# USB device can not be used under guest OS



## dp_pan (Oct 21, 2014)

Hi,

My OS is FreeBSD 10, and I've updated VirtualBox to 4.3.16_ose r95972. When I attach a USB device on a running *W*indows 7, the guest OS panics. The error is:

```
Failed to construct 'USBProxy'/0! VERR_READ_ERROR (-111) - Generic file read error.
```
The USB device can used under the old version of VirtualBox.

Please help me fix the problem, thanks a lot.


----------



## talsamon (Oct 21, 2014)

A couple of hours ago there was an update to 4.13.18.


----------



## dp_pan (Oct 21, 2014)

And then can the problem be fixed?


----------



## talsamon (Oct 21, 2014)

Seems not, it also doesn't work on my system. What's the reason to need the _USB_ on the Virtualbox? The peripheral devices will be recognized by the Virtualbox. You can mount the _USB_ on the host system and get or copy your files via rsync.

Have you read this? https://www.freebsd.org/doc/en_US.ISO8859-1/books/arch-handbook/usb.html and https://www.freebsd.org/doc/handbook/usb-disks.html.

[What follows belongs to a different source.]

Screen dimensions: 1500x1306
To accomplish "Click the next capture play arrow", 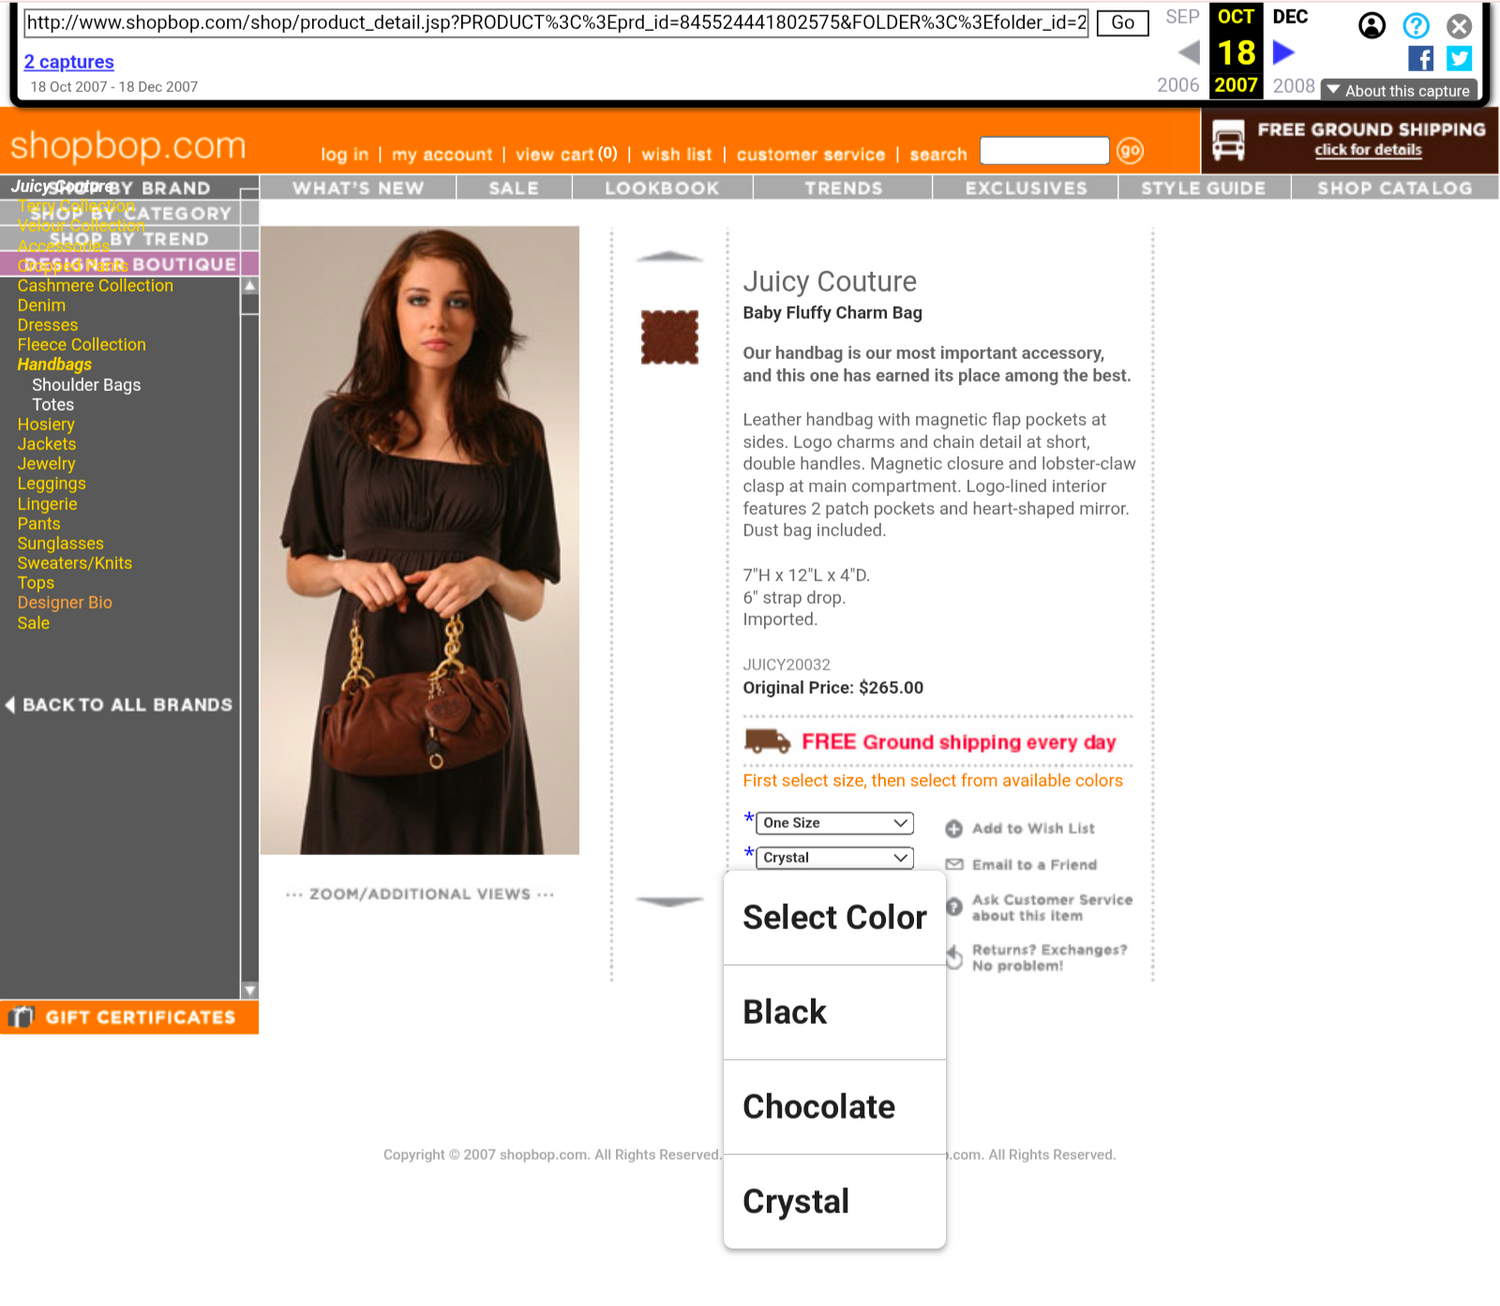I will tap(1283, 53).

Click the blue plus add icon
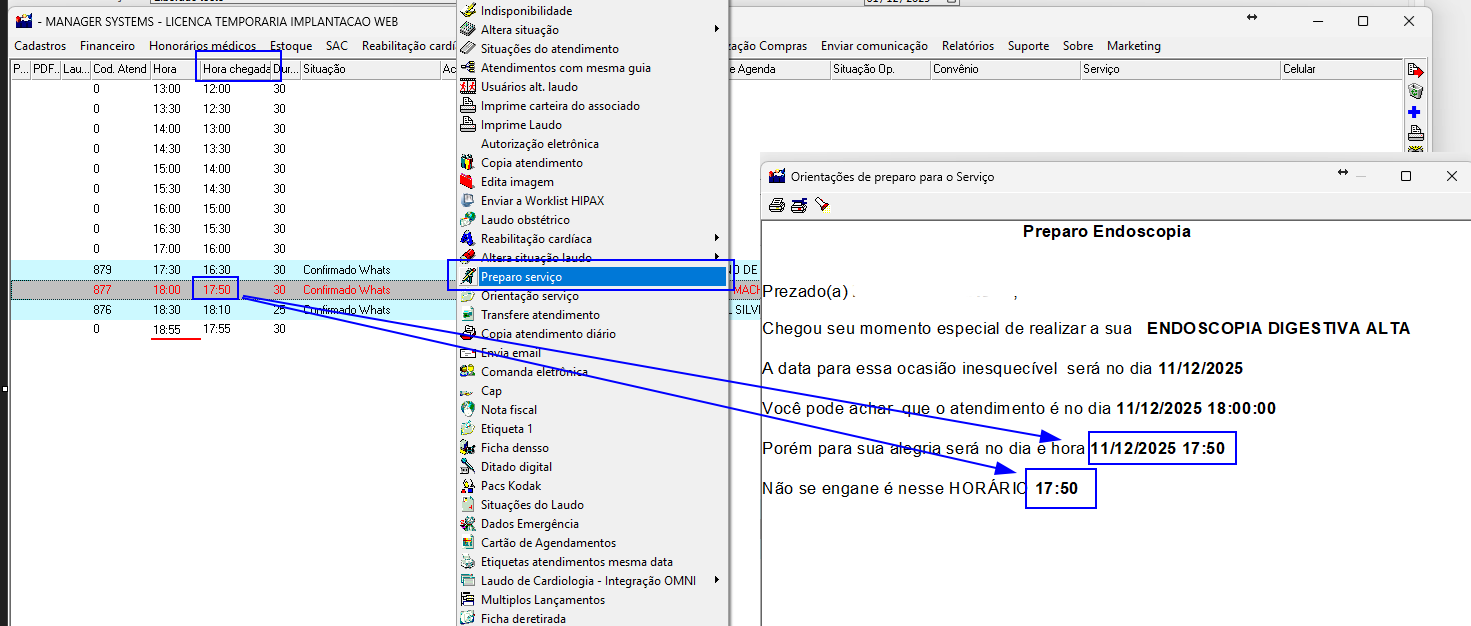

By the way: where are the tags for code and url or link ?


----------



## nakal (Oct 22, 2014)

I still have got Windows XP which uses a piece of hardware over USB filter. I cannot update beyond 4.3.12. There is a bug report about it: https://bugs.freebsd.org/bugzilla/show_bug.cgi?id=194196

You should all go there and confirm it.


----------